(Data extracted from a collection)
---
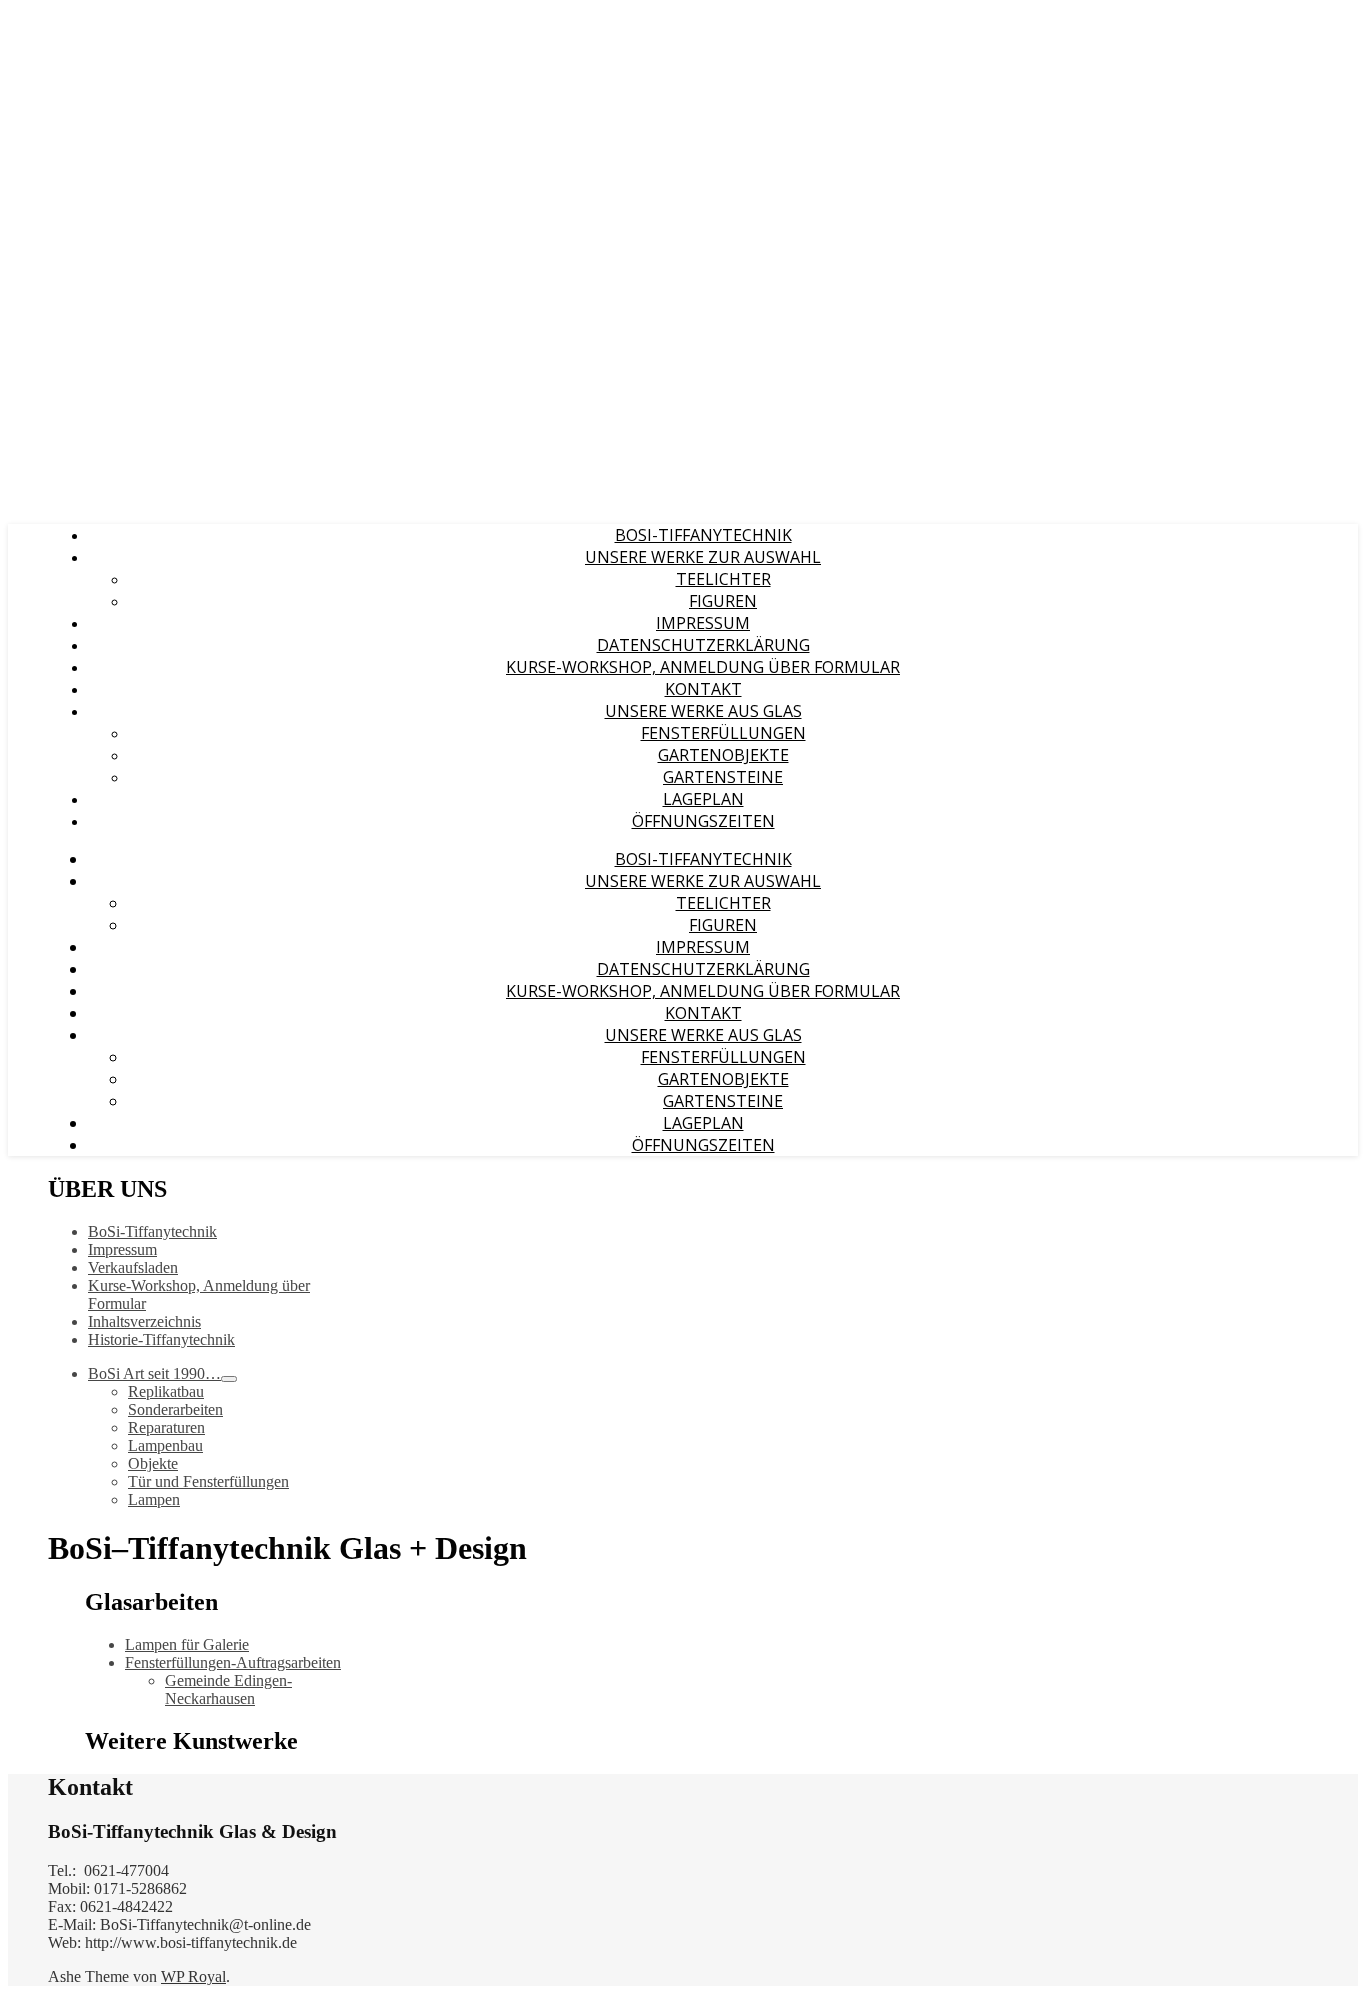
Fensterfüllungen (723, 733)
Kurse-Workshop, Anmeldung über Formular (703, 667)
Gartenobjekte (723, 755)
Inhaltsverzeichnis (144, 1321)
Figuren (723, 601)
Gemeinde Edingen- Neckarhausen (228, 1689)
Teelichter (723, 579)
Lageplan (703, 799)
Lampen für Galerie (187, 1644)
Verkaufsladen (133, 1267)
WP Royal (193, 1976)
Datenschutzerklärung (703, 645)
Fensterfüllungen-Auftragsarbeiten (233, 1662)
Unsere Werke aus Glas (703, 711)
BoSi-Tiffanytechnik (703, 535)
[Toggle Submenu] (229, 1379)
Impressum (703, 623)
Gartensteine (723, 777)
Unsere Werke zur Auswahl (703, 557)
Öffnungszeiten (703, 821)
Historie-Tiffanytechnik (161, 1339)
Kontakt (703, 689)
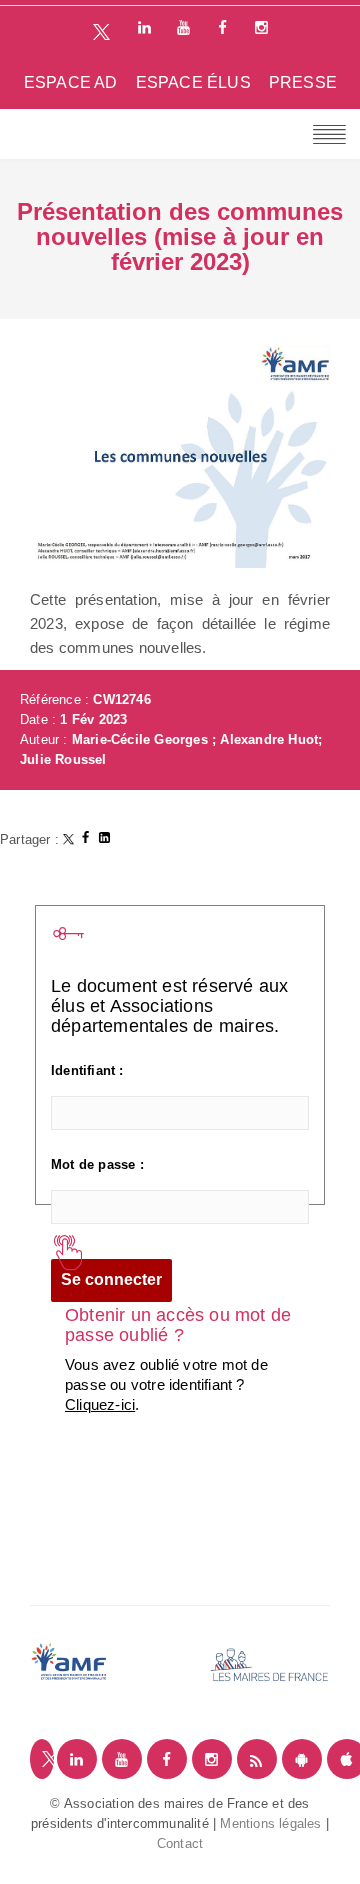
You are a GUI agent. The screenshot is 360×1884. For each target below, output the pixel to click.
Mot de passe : (97, 1164)
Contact (180, 1843)
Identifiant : (87, 1070)
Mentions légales (270, 1823)
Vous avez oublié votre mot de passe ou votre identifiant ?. (166, 1384)
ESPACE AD (71, 82)
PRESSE (303, 82)
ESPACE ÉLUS (193, 82)
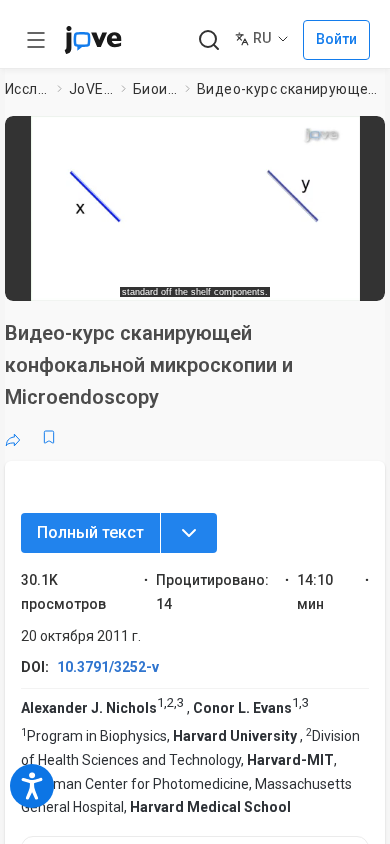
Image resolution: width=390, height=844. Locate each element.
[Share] (13, 437)
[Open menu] (36, 40)
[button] (367, 135)
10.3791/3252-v (108, 667)
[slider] (120, 279)
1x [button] (313, 279)
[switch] (226, 280)
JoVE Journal (91, 89)
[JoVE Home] (93, 40)
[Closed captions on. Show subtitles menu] (350, 279)
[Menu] (189, 533)
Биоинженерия (155, 89)
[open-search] (208, 40)
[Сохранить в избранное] (49, 437)
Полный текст (90, 532)
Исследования (27, 89)
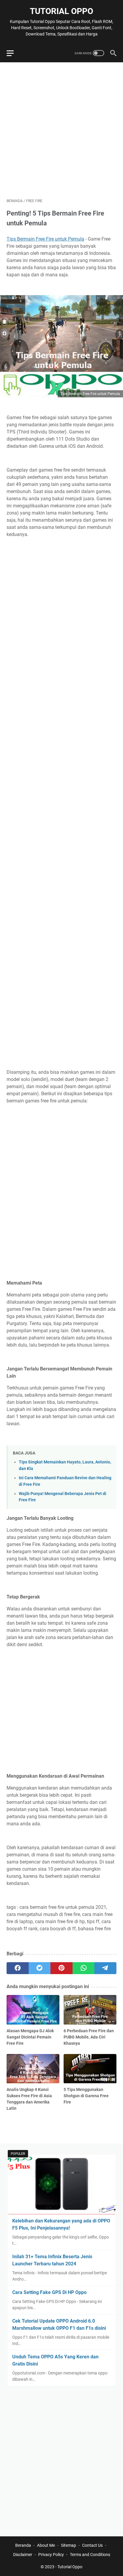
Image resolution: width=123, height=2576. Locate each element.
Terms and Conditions (90, 2554)
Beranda (23, 2545)
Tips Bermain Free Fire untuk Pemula (45, 239)
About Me (46, 2545)
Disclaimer (22, 2554)
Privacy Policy (51, 2554)
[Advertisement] (61, 130)
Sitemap (68, 2545)
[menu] (14, 53)
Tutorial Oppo (61, 11)
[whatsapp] (84, 1968)
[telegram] (105, 1968)
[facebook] (18, 1968)
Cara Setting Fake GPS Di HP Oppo (49, 2292)
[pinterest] (61, 1968)
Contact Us (92, 2545)
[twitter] (40, 1968)
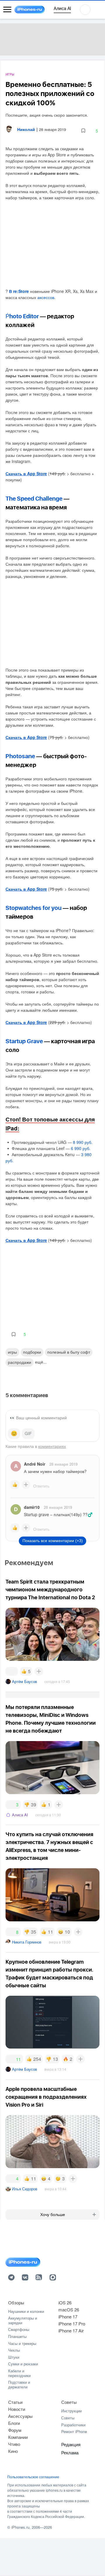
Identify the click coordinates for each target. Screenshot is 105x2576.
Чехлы (14, 2350)
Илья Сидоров (24, 2188)
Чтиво (14, 2444)
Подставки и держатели (19, 2384)
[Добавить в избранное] (83, 130)
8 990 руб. (82, 1142)
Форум (14, 2430)
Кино (13, 2451)
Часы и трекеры (22, 2343)
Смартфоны (18, 2329)
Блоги (14, 2423)
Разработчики (73, 2425)
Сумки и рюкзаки (23, 2364)
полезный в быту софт (68, 1352)
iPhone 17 (67, 2316)
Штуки (13, 2357)
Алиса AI (20, 1814)
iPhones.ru (20, 2527)
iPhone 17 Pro (71, 2323)
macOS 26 (68, 2309)
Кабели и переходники (19, 2373)
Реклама (69, 2452)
---
Task item: Given the records above, restate word for word only the lines starting at the one with "Чехлы (14, 2350)" and ending at the one with "Блоги (14, 2423)".

Output below:
Чехлы (14, 2350)
Илья Сидоров (24, 2188)
Чтиво (14, 2444)
Подставки и держатели (19, 2384)
[Добавить в избранное] (83, 130)
8 990 руб. (82, 1142)
Форум (14, 2430)
Кино (13, 2451)
Часы и трекеры (22, 2343)
Смартфоны (18, 2329)
Блоги (14, 2423)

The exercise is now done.